Now then, regular readers will know I'm no fan of Facebook and if you'd like to read it, here's my take on social networking sites:
Was it Karl Marx who first coined the phrase commodity fetishism? I think of those two words every time I pass a shop or surf a site selling any kind of add-ons for already blinged-up techy stuff. It’s something I don’t understand and have no desire to buy, but I’m not a complete technophobe. I’m the sort of person who’ll give you a nasty stare if I’m sat next to you on the tube with your swish, bang, swish, swish, bang coming out of your ears and into my space. Did I just say MySpace? Ooh, don’t get me started on social networking sites.
I remember the days when th’internet was all green fields and html code and by gum it seems like hard work when you can now tickle your mouse to carry out the equivalent of a whole screen of code. 14, count ‘em, 14 years ago social networking sites meant something very different indeed.
In my case, the social aspects of the web came from meeting up, in real life, with real people (yes, we really did this, folks) who shared the same interests. We’d meet online, groups of regular posters to a soap opera fan Usenet group and after exchanging emails and posts we’d head in large groups and small ones, to the pub, for a curry, up and down the country and then post pictures and reviews the next day. Not only did we talk about our favourite soap (ok, it was Corrie) but the joy was in meeting up with someone you’d only known as Elsie_Tanner_No7 for the past three months.

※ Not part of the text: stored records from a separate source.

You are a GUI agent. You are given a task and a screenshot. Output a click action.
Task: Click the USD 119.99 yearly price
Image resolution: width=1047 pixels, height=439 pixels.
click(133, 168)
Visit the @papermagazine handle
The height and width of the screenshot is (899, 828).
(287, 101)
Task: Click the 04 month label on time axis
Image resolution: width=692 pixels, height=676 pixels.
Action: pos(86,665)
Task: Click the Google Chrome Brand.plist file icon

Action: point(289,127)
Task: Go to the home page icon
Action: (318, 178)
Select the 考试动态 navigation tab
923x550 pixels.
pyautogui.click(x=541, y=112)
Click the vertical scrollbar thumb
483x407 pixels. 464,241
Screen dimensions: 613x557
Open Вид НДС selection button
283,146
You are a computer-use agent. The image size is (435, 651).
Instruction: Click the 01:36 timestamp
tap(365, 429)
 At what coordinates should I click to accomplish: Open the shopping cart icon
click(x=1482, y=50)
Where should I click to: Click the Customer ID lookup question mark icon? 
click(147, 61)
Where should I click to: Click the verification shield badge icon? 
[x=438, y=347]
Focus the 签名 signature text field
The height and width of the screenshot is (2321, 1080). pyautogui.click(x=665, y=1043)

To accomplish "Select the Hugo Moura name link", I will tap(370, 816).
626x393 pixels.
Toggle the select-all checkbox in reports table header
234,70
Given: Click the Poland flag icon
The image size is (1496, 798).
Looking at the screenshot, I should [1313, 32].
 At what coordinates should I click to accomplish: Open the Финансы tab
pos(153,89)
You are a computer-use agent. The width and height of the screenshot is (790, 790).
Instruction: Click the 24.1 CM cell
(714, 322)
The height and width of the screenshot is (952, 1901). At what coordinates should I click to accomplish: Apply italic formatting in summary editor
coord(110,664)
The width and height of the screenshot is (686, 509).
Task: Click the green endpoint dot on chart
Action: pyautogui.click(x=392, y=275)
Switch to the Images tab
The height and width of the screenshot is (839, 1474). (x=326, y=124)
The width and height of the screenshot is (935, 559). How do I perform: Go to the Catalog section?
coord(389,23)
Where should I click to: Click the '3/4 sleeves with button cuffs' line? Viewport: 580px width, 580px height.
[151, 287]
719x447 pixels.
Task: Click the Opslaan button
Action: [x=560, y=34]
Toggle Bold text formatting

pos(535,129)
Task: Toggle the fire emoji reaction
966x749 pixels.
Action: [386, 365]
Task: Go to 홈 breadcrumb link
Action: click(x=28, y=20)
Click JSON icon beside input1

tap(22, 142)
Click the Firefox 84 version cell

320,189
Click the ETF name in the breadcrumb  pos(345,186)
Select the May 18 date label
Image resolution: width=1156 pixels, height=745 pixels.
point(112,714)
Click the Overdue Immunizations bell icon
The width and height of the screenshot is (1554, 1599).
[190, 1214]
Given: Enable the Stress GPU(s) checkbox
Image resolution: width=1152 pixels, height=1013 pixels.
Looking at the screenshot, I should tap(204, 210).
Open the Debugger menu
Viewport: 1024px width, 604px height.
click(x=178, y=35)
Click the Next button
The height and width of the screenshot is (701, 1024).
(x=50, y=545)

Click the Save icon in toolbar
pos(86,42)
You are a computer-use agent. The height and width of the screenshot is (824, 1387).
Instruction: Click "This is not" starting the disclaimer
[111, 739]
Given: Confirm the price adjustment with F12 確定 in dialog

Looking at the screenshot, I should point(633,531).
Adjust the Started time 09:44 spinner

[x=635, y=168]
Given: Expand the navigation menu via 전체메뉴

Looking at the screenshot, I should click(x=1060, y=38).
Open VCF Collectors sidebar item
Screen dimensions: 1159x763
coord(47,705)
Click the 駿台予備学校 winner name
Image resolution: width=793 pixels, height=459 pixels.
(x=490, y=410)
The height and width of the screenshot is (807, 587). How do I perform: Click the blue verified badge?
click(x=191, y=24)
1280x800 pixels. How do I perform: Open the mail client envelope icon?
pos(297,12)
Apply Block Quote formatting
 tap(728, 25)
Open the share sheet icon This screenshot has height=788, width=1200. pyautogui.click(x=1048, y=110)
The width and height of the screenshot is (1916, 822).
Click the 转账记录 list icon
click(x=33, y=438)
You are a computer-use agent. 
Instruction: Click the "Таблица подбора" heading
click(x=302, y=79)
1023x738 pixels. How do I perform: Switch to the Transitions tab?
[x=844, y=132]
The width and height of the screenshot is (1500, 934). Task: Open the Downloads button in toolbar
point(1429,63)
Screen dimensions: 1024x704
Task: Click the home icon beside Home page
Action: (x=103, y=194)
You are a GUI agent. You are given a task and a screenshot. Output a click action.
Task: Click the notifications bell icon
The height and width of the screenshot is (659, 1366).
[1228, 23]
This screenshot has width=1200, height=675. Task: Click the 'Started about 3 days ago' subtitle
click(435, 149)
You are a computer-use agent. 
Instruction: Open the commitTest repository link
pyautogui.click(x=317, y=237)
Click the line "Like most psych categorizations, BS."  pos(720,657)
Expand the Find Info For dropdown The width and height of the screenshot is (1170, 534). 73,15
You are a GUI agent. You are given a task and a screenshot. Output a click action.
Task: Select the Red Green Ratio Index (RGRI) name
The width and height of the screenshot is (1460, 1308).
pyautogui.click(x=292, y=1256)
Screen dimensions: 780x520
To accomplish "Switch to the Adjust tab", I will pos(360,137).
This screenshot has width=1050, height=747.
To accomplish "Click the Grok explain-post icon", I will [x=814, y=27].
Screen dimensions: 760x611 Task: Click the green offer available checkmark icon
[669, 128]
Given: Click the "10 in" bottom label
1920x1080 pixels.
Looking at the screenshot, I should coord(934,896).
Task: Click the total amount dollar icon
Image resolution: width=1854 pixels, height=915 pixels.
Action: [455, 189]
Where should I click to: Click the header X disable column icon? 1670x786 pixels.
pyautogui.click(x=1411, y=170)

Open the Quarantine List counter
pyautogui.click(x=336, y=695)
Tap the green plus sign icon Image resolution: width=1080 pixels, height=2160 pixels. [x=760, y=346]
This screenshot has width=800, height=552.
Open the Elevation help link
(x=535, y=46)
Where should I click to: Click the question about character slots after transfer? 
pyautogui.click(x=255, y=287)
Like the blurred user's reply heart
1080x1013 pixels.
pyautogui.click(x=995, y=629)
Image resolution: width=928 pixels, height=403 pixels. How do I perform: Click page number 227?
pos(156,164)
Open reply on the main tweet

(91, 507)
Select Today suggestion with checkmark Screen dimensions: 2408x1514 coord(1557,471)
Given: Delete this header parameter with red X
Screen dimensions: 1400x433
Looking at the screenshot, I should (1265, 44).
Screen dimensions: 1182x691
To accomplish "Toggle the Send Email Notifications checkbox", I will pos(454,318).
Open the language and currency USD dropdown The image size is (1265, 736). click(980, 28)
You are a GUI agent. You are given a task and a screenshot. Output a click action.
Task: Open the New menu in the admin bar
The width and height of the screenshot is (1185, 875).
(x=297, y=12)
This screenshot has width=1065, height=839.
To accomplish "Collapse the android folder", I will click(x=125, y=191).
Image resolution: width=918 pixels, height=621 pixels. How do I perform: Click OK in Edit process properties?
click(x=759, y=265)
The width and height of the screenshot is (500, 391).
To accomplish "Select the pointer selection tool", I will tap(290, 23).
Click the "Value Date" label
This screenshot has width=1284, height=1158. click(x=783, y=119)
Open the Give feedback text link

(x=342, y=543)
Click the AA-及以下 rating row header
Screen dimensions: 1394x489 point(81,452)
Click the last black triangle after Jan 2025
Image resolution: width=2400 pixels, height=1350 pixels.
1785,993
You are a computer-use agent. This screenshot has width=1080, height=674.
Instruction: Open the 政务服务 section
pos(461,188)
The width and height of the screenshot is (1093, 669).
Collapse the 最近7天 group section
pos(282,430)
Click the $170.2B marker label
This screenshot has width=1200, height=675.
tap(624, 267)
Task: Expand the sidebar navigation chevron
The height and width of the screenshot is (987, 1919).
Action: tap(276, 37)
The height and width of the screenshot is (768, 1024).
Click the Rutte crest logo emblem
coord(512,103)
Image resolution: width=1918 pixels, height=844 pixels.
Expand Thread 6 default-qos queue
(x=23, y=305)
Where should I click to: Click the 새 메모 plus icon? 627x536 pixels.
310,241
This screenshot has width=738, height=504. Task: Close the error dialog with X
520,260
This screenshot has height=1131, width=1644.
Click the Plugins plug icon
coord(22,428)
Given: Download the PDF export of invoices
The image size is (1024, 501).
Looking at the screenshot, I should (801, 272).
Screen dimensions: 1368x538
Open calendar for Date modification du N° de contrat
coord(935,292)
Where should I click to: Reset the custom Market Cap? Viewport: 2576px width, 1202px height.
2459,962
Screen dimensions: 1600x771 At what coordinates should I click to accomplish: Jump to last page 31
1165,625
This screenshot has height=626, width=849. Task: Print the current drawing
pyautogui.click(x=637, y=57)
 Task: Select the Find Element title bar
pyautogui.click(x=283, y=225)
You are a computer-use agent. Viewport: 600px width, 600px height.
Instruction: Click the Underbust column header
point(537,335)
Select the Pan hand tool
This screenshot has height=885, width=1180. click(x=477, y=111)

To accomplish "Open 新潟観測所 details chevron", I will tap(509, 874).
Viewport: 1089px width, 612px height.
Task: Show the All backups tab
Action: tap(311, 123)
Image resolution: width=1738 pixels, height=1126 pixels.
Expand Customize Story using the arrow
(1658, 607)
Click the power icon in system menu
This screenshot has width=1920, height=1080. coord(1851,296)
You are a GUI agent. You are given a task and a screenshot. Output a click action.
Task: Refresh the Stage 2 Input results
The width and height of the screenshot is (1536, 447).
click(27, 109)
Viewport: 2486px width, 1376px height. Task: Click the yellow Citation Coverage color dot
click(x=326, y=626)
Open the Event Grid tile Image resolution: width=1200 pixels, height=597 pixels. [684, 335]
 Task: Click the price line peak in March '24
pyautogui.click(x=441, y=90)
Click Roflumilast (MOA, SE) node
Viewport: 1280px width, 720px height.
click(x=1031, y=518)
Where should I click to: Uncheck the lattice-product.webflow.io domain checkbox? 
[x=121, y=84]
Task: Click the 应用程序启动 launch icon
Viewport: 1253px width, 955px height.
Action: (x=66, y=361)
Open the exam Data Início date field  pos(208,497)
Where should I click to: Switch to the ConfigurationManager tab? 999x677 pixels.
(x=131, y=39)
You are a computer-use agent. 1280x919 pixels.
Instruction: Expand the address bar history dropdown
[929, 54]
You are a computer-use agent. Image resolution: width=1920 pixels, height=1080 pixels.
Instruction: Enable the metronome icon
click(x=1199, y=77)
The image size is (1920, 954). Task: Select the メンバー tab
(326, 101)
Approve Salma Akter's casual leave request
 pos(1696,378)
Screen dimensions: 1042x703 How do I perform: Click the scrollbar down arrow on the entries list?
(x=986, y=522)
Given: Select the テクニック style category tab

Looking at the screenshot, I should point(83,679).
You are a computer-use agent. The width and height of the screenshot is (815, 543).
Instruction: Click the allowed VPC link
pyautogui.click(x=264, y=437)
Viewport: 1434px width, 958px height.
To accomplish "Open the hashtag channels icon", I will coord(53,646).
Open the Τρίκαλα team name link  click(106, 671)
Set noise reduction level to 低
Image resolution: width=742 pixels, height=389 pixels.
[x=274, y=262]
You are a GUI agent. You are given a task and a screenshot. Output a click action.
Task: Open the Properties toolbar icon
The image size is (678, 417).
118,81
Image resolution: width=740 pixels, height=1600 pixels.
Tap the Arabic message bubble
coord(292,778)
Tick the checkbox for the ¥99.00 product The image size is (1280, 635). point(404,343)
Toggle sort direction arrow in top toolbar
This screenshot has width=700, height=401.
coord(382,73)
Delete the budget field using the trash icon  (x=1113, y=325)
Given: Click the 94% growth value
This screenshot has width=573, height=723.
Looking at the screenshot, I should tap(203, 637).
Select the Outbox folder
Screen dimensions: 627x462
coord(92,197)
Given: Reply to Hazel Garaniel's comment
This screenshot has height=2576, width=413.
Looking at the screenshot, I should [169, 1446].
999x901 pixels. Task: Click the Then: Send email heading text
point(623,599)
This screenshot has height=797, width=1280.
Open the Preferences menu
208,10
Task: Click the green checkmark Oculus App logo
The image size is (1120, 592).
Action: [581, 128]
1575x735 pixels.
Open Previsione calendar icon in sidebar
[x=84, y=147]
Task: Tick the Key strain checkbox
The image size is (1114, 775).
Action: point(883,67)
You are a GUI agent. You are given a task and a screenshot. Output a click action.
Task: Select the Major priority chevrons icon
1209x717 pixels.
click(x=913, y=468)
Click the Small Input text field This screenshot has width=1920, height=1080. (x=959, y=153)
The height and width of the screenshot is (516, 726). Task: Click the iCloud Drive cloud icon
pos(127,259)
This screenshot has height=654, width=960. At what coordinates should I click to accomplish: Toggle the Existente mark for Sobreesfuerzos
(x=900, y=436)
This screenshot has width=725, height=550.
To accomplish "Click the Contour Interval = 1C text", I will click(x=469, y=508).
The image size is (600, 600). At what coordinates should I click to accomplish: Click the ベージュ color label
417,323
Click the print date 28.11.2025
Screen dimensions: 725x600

It was quite a surprise, at first, to find Elsie was a bearded fella in his 50s but as Corrie itself attracts gay, straight and transsexual fans, the people I met through the group were as varied and interesting as anyone you'd ever find on TV.As the newsgroup, and internet, grew in popularity and more people joined the Usenet community, a weekend in Blackpool was arranged with overseas posters even coming in from Canada and the US . A good time was had by all even if I did get an electric shock from the washbasin in my bedroom of the very dodgy B&B we’d been booked into after one of our group found it online – a rare occurrence back in 1995. The Corrie group of fans meeting up over the years has evolved and there have been weddings and partnerships of people who have met up online. Now that’s social networking. So don’t expect me to get excited by F... F... F... Facebook, give me Elsie_Tanner_No7 any day for a chat and a pint - in real life.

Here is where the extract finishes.